Have not noticed. Specifics?


----------



## da'HOOV (Jan 3, 2009)

deleted


----------



## eastcoaststeve (Sep 19, 2007)

(deeleeted)


.


----------



## da'HOOV (Jan 3, 2009)

deleted


----------



## ish (Jun 17, 2009)

da'HOOV said:


> read fast, I feel another deletion coming


Good advice for a 'Hoov thread.


----------



## Rumpfy (Dec 21, 2003)

You attention starved Stan?


----------



## Rumpfy (Dec 21, 2003)

Oh, and your thread wasn't deleted, its right here numb nuts.

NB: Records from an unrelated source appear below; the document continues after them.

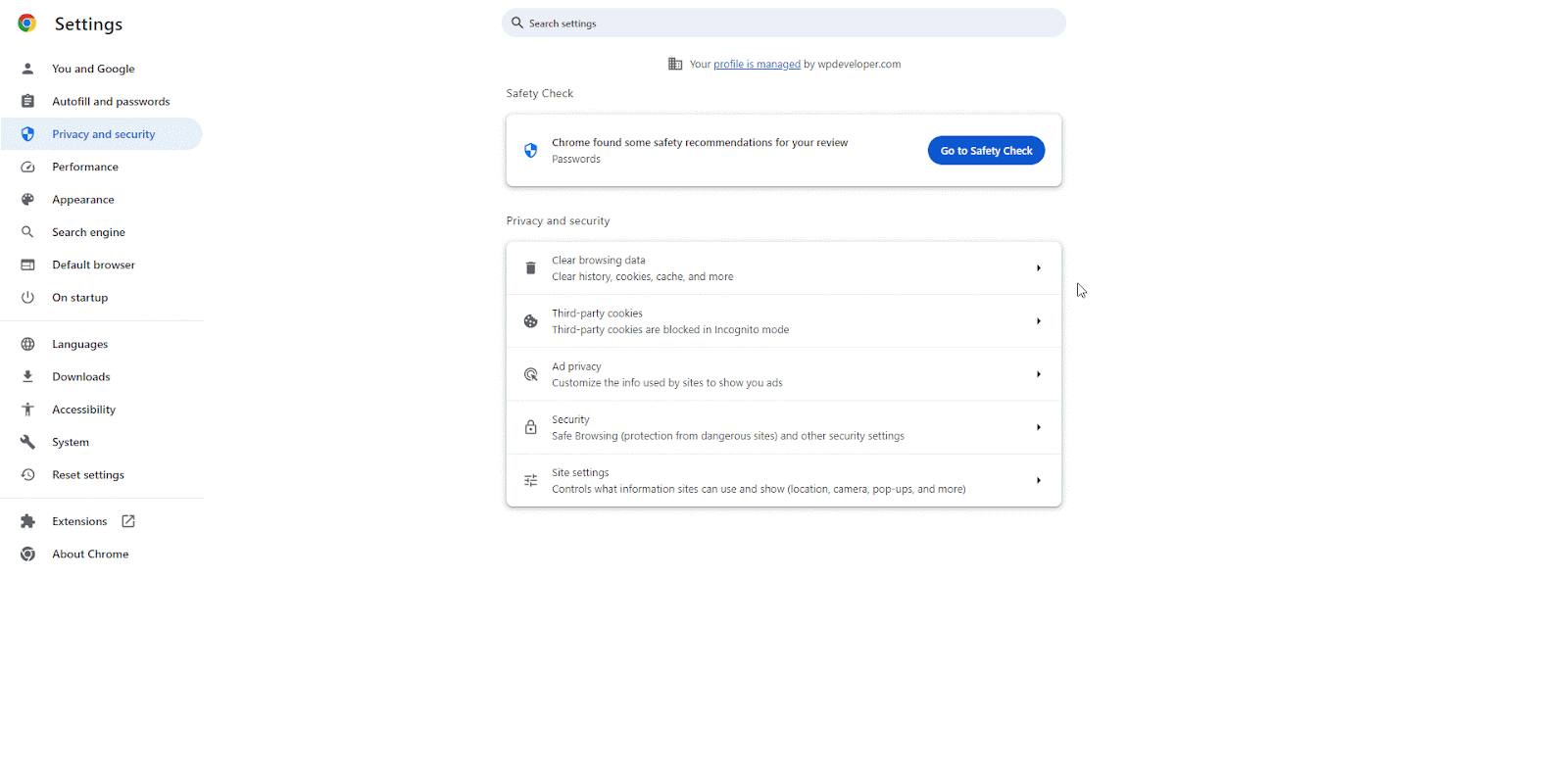The width and height of the screenshot is (1568, 772).
Task: Select the On startup menu item
Action: [x=78, y=297]
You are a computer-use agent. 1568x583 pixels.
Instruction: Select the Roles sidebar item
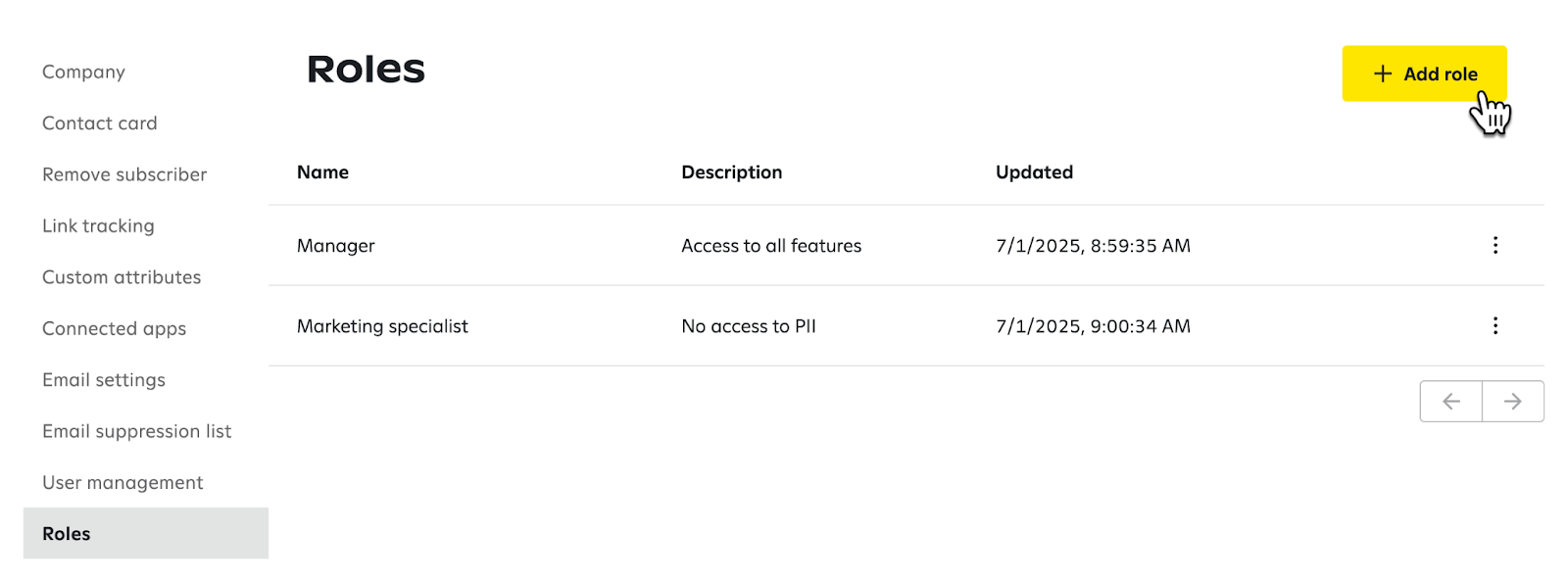coord(145,533)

http://forums.mtbr.com/recycle-bin/wierd-dream-last-night-vrc-related-sort-761288.html

EDIT: Neeever miiiind, you already know where the thread is.


----------



## Boy named SSue (Jan 7, 2004)

da'HOOV said:


> of the ones recently one was a couple posts about a Mongoose frame in the "What's it Worth Thread" and the other was a thread about a dream I had about a couple members here, I thought it was humorous, no harm intended, no rules broken on either example. There have been more...
> 
> I just think Mods should be a bit more...well, moderate. Let things go if no-one is harmed. Thats the lesson i learned.


Are you sure you weren't thinking about this thread?

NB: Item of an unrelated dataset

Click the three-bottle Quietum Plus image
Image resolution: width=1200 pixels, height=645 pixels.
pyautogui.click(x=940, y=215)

http://forums.mtbr.com/vintage-retro-classic/identify-bike-753744.html


----------



## da'HOOV (Jan 3, 2009)

deleted


----------



## MendonCycleSmith (Feb 10, 2005)

Because that poster was busily flogging his for sale bike with no spam pass. It was removed for said reason, and when you reposted it, it too, was subsequently removed.

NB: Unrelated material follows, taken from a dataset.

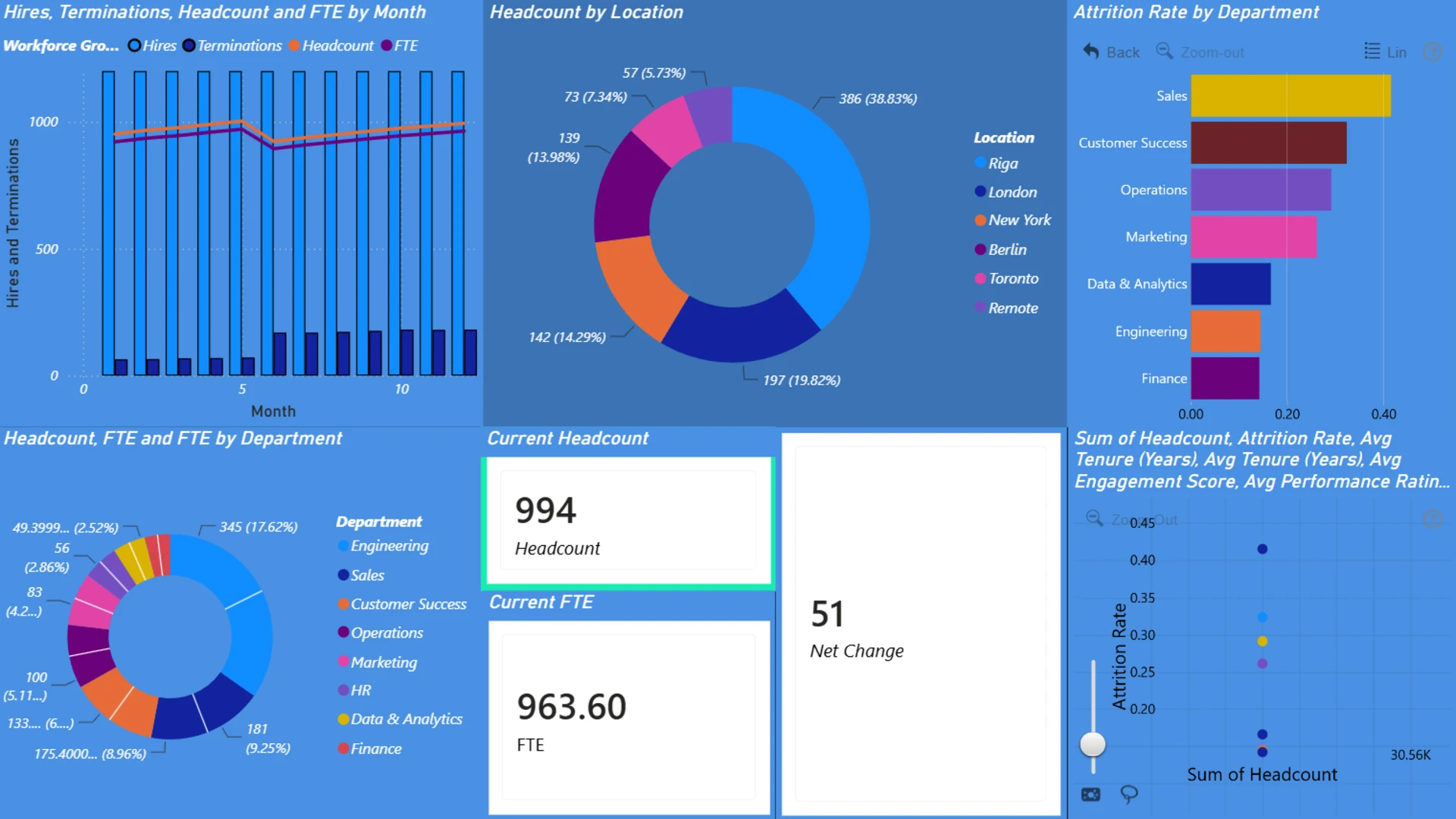Screen dimensions: 1456x819
Task: Select Engineering in the Department legend
Action: [383, 546]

Sorry, should we have cleared it with you first? 

We're out to get you, and only you Stan. 

See, I left your thread up, AND removed all the intrigue, sorry....


----------



## cousineddie (Oct 23, 2008)

Let's hope this one goes missing very soon.


----------



## bushpig (Nov 26, 2005)

Deleted.


----------



## H_Tuttle (Feb 27, 2007)

deleted


----------



## chefmiguel (Dec 22, 2007)

Deleted.

I didn't want to be left out.


----------



## Shayne (Jan 14, 2004)

subscribed!


----------



## MrOrange (Jun 21, 2004)

Both!


----------



## Rumpfy (Dec 21, 2003)

Deleted.


----------



## cegrover (Oct 17, 2004)

Mods are using the Aldo Nova thread blaster. It works on doors, too.


----------



## banks (Feb 2, 2004)

Deleted


----------



## pete_mcc (Aug 19, 2006)

Depleted:


----------



## girlonbike (Apr 24, 2008)

So nice of everybody to check in on the Most Ironic Thread of 2012 thus far.


----------



## IF52 (Jan 10, 2004)

Mods, please wear narrow ties.


----------



## MABman (Oct 5, 2008)

Dilauded.


----------



## ish (Jun 17, 2009)

Diluted.


----------



## cousineddie (Oct 23, 2008)

girlonbike said:


> So nice of everybody to check in on the Most Ironic Thread of 2012 thus far.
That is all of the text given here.